Tra i privilegi confermati o conferiti da L. II nel breve periodo del suo pontificato a episcopi e monasteri italiani, francesi, tedeschi e della Terrasanta, spiccano quelli in favore degli enti religiosi da lui maggiormente frequentati negli anni precedenti all'elezione sia nell'Italia centrosettentrionale (tra essi, l'episcopio di Ravenna e quello di Bologna, S. Frediano di Lucca, S. Maria di Reno, i canonici regolari lateranensi) sia in Germania. L. II appare inoltre in relazioni epistolari con grandi personaggi del suo tempo come Pietro il Venerabile, abate di Cluny, e Bernardo di Chiaravalle.

Dal punto di vista politico-diplomatico, L. II seguì in parte la via tracciata dai suoi predecessori. Egli sostenne, come Celestino II, le pretese al trono inglese dell'imperatrice Matilde, figlia di Enrico I re d'Inghilterra e moglie dell'imperatore Enrico V, contro Stefano di Blois. Riuscì a far sì che Alfonso di Portogallo confermasse i rapporti di vassallaggio con la S. Sede, già stretti dal sovrano con Innocenzo II. Ma soprattutto si trovò implicato in una difficile disputa con il "popolo" di Roma, che coinvolse indirettamente le sue relazioni con la Corona normanna e l'Impero.

DATI DI ORIGINE:
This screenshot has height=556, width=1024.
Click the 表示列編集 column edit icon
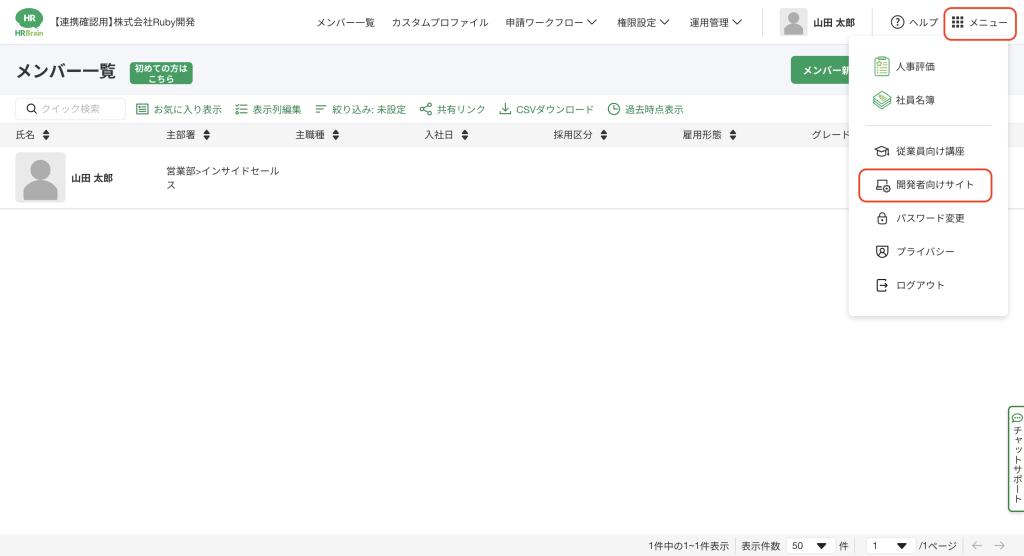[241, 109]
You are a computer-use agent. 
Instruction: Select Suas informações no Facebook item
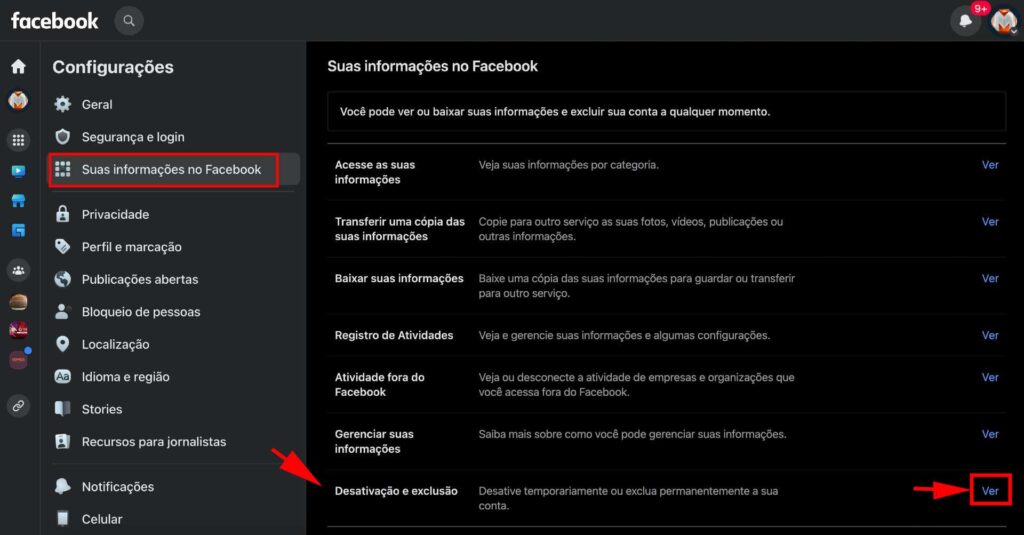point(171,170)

ATTIVITÀ RICHIESTE:
(a) Quali enti religiosi dell'Italia centrosettentrionale cita tra parentesi il brano sul pontificato di L. II?
(b) Riprendi il brano sul pontificato di L. II e proseguilo a partire dall'ultima frase riportata.
I record provengono da una fonte diversa.

RISPOSTE PER ATTIVITÀ:
(a)
- L'episcopio di Ravenna
- L'episcopio di Bologna
- S. Frediano di Lucca
- S. Maria di Reno
- I canonici regolari lateranensi

(b)
Non appena eletto, L. II dovette scontrarsi con l'ostilità di una parte della cittadinanza di Roma che avrebbe trovato in Giordano Pierleoni, fratello di Anacleto II, il suo punto di riferimento. Già nel 1143 a Roma aveva avuto luogo una sollevazione antipapale la cui conseguenza era stata la creazione di un Comune cittadino, sotto le forme di una "rinascita" del Senato romano. Secondo Bosone, L. II sarebbe riuscito tuttavia a fronteggiare le spinte autonomistiche dei "ribelli", ottenendo addirittura una "abiuratio senatus". Un altro fronte di attacco al pontefice era costituito dai Normanni. Come attesta Romualdo Guarna, il loro re, Ruggero II, si era in realtà rallegrato della scelta del nuovo papa, e aveva invitato i legati papali inviati a Palermo da Celestino II a rientrare a Roma per concordare un suo incontro con il pontefice. Anche L. II era intenzionato a ristabilire la politica di intesa con i Normanni già intrapresa da Innocenzo II. Il 4 giugno 1144 L. II incontrò a Ceprano Ruggero II al quale chiese, senza ottenerla, la restituzione dei territori conquistati ai danni della Chiesa di Roma nel Principato di Capua. L'incontro non ebbe successo anche a causa dell'opposizione di una parte dei cardinali; i figli di Ruggero II avanzarono nel Lazio minacciando Roma con alcune azioni militari (conquista di Terracina, assedio di Veroli). Tra luglio e ottobre del 1144, il timore scatenato da questi attacchi spinse L. II a concludere un patto per i successivi sette anni, secondo cui Ruggero II sarebbe rimasto in possesso delle conquiste ottenute, ma avrebbe riconosciuto altri possessi papali tra cui Benevento e avrebbe appoggiato il pontefice contro i Romani.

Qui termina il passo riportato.